A Case of Willful Natural Capital Blindness
The Millennium Ecosystem Assessment (MEA) concluded that a rapid and extensive decline in our ecosystems took place over the past 50 years at a rate that exceeds any other comparable time in human history. Unlike our human, physical, and knowledge capital, our natural capital generally is deteriorating with grave prospects for our wellbeing. Yet, our collective response and actions to manage the direct and indirect risks brought about by this decline are still not nearly sufficient. There is an urgency to address and mitigate the ecological, cultural, and economic loss underpinned by the increased loss of ecological services. Economic growth is not sustainable under the current conditions of massive free use of natural capital.
One primary reason for this inadequate collective response is that we still largely underestimate and not fully recognize the value of ecosystems to human welfare. Thus, the wealth they present is not captured in conventional market economics. Additionally, our governing institutions and national policies managed to externalize essential business costs by not accounting for environmental impacts of our economic growth and implicitly encouraging over-exploitation and unsustainable use of the natural capital through inappropriate taxation and subsidies at the expense of the future generations.
Participants in the market economy, such as businesses and investors, will follow the right course of action once the social construct of the economy is redefined to acknowledge and include our natural capital as part of the economy’s portfolio of assets. In its current structure, Gross Domestic Product (GDP) only looks at income, which is only one part of the economic performance. It overlooks wealth and assets that underlie this income. A decline in a significant asset such as the natural capital is unfortunately invisible in the GDP. The World Bank offered an extended understanding of the wealth of nations to include produced, natural, and human and institutional capital. It estimated that natural capital has a greater share of total wealth than of produced capital. Thus, managing natural capital is a vital part of national development strategies. This measurement is important because it accounts for essential assets, including water, air, soil, geology, and living things.
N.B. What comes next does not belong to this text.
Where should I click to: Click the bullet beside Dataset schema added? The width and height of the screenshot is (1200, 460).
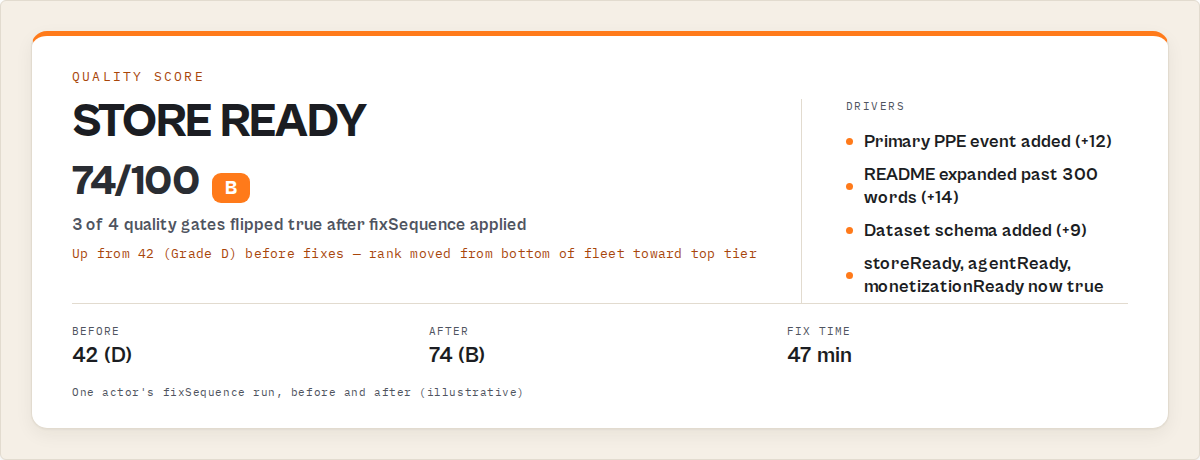pos(850,230)
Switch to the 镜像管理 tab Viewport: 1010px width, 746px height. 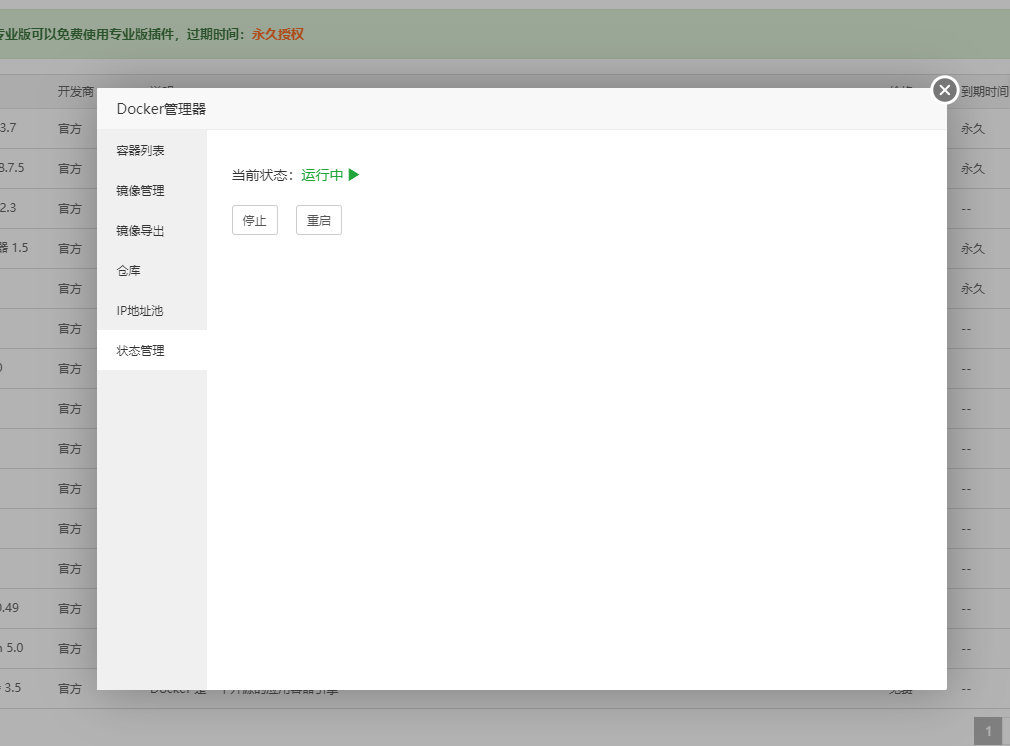pyautogui.click(x=140, y=191)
Interestingly enough, the main barriers to transforming the definition of the wealth of nations and how we manage our economy are not economic or technological. They are institutional, behavioral, and political. As countries continue to address these barriers, a growing number of corporate decision-makers are expanding the use of new methods to review ecosystem services, understand unintended consequences of their business operations, assess cumulative impacts, and decide on trade-offs. The increased attention to ecosystem services is happening in anticipation of new public policies, regulations, and political decisions that consistently incorporate ecosystem valuation. It is also happening in response to disrupted supply chains, scarcity of essential natural resources necessary for business operations, reputational risks and negative public perception, costly surge in environmental regulatory requirements in response to national development reprioritization pressures, and a significant risk posed on businesses’ license to operate. Concerns related to ecosystem services have finally made it to the list of business continuity risks.
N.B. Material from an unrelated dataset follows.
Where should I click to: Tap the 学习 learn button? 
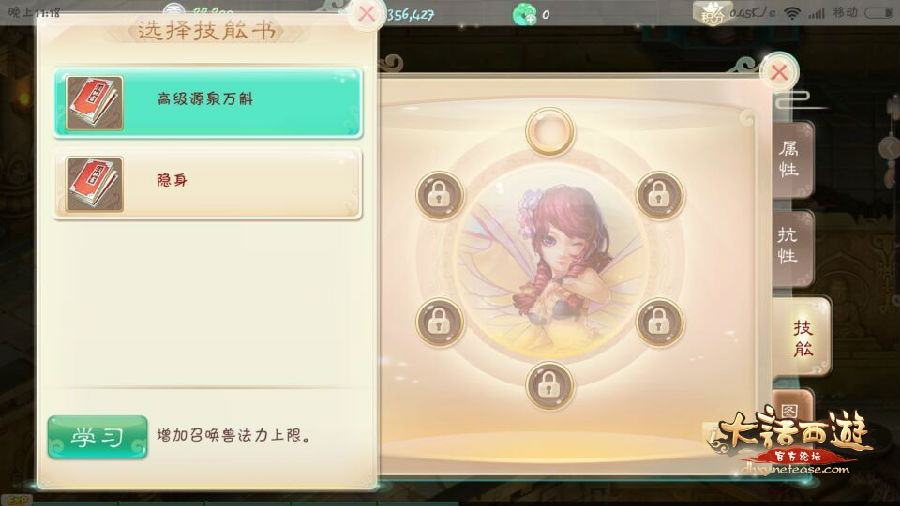point(98,437)
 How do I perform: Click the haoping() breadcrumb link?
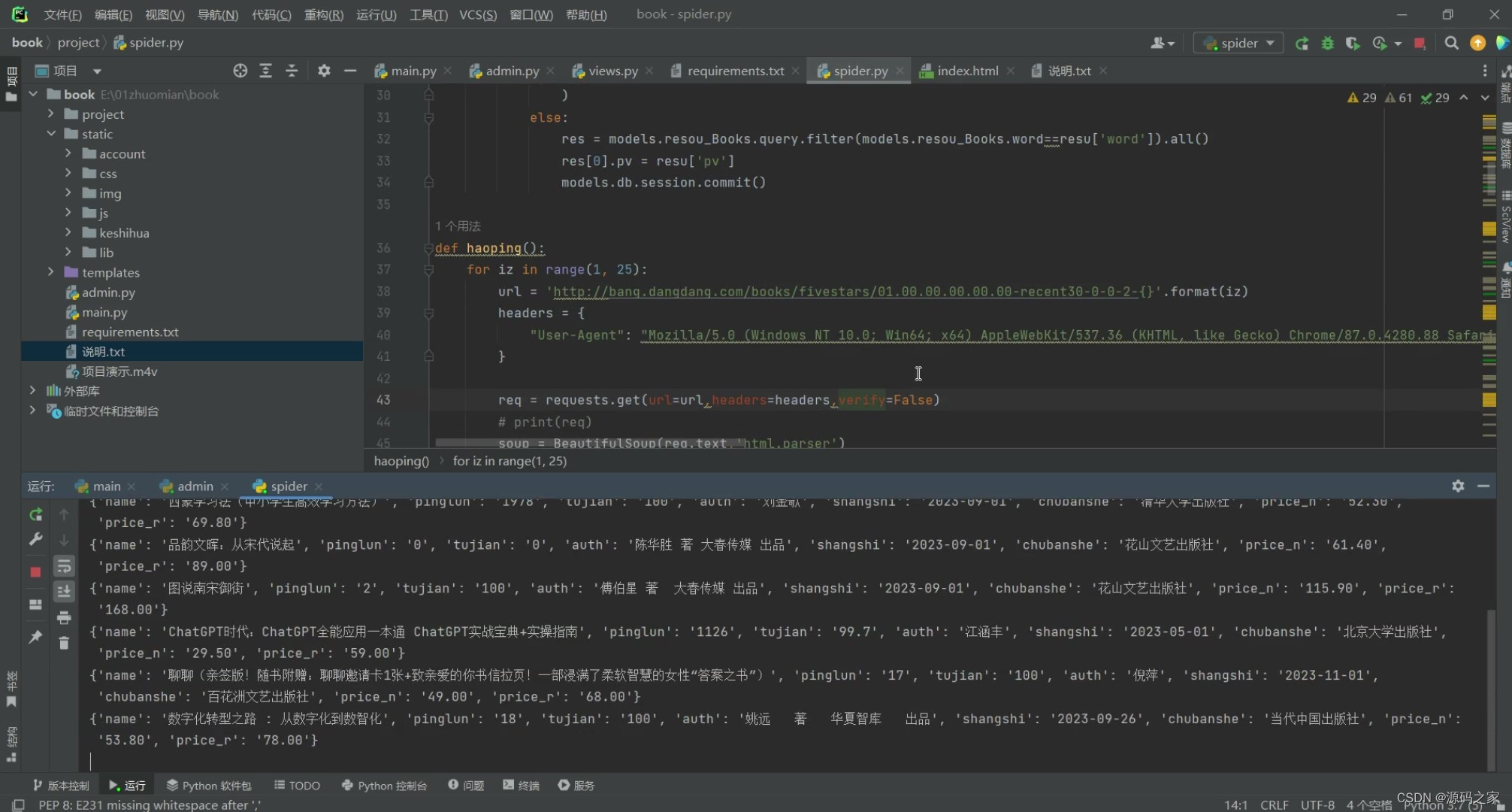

The challenges and opportunities before corporate sustainability strategists are, therefore, complex and wide-ranging. These include managing climate change risks and the decline in ecosystem services that will cut straight through the bottom line leading to significant physical, reputational, and regulatory risks. The ability to proactively work with a wide range of internal and external stakeholders, engage with these issues, and integrate this thinking into the corporate sustainability strategy, corporate finance, supply chain management, and product life cycle assessment will be critical to developing and executing effective corporate sustainability strategy.